8/17/11

A Reading From Jean-Pierre de Caussade S.J.

This was the Day by Day Reading for Sunday the 14th in the August Magnificat:
"Shall I never succeed with the help of grace in instilling into you mind and still more into your heart this great principle of faith, so sweet, so consoling, so loving, and so pacifying? We ought often to pray: My God, may all Your most holy intentions be accomplished in me and never my own; may they be accomplished because while infinitely just in themselves they are also infinitely advantageous for me. I know that You can will only the greatest good of Your creatures so long as they remain submissive to Your orders. May my own will never be accomplished except when it is in perfect agreement with Yours because otherwise it can only be harmful to me. If ever, my God, it should happen through ignorance or passion that I persist in desires contrary to Yours, may I be disappointed and punished, not by Your justice, but by Your pity and great mercy.

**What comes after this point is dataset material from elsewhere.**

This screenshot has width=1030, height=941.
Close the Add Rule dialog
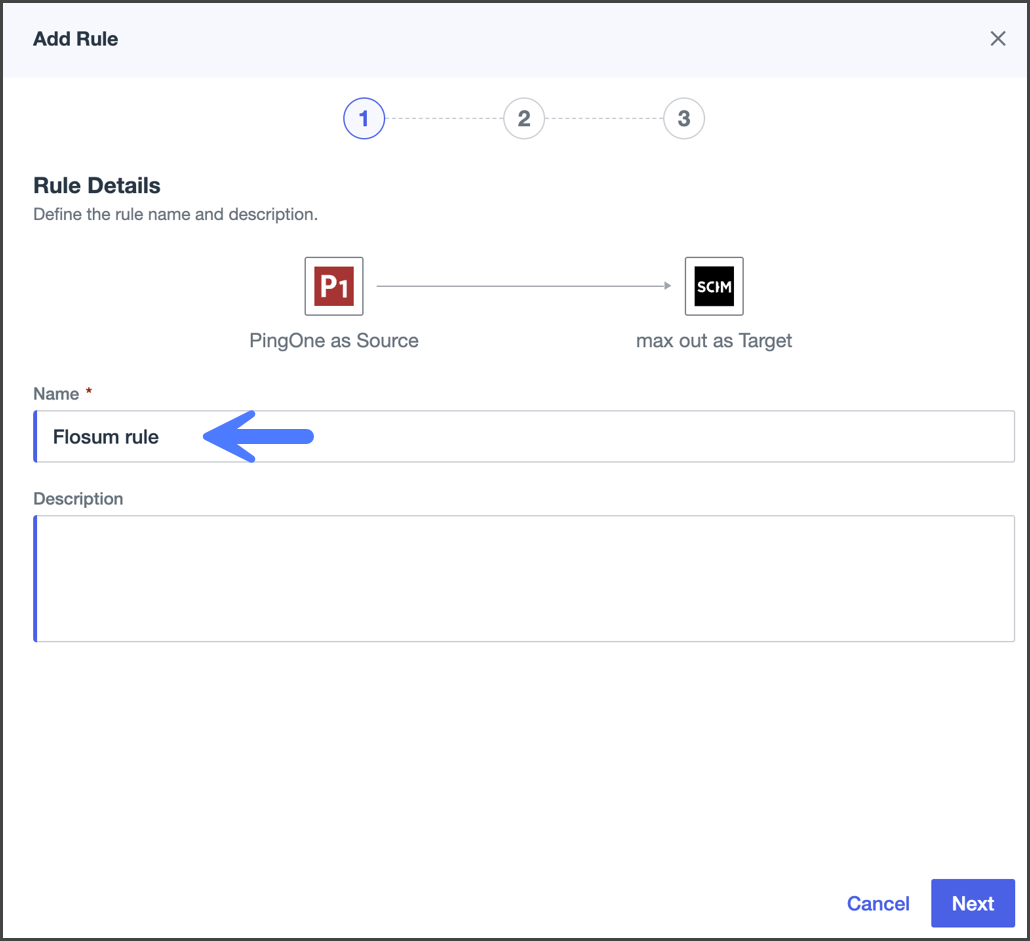997,39
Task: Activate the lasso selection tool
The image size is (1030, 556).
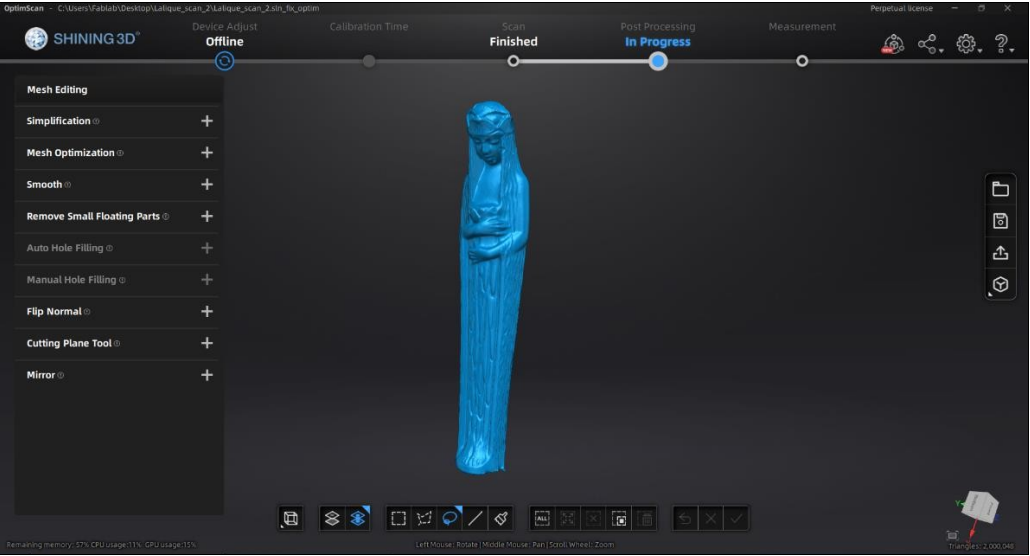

Come what may, as Saint Francis de Sales used to say, Long live Jesus! I shall take sides with Divine Providence even if human wisdom tear out her hair with rage. When one is illuminated by heavenly light, one thinks very differently from most men, but what a source of peace, what power one finds in this way of thinking and looking at things! How happy are the saints, how peacefully they live, and what miserable blind fools we are not to be willing to train ourselves to think as they do, preferring to be entombed in the thick darkness of this accursed human wisdom which makes us so wretched, blind, and guilty. Let us study how to give all our care and attention to the task of conforming ourselves in all things to the holy will of God in spite of interior revolt. That revolt itself must be accepted in obedience to the will of God which permits it in order to accustom us to remain at all times and in all circumstances before Him in a state of sacrifice by even an interior silence of respect, adoration, self-annihilation, submission and love, and with a self-abandonment full of confidence.
-Father Jean-Pierre de Caussade, S.J.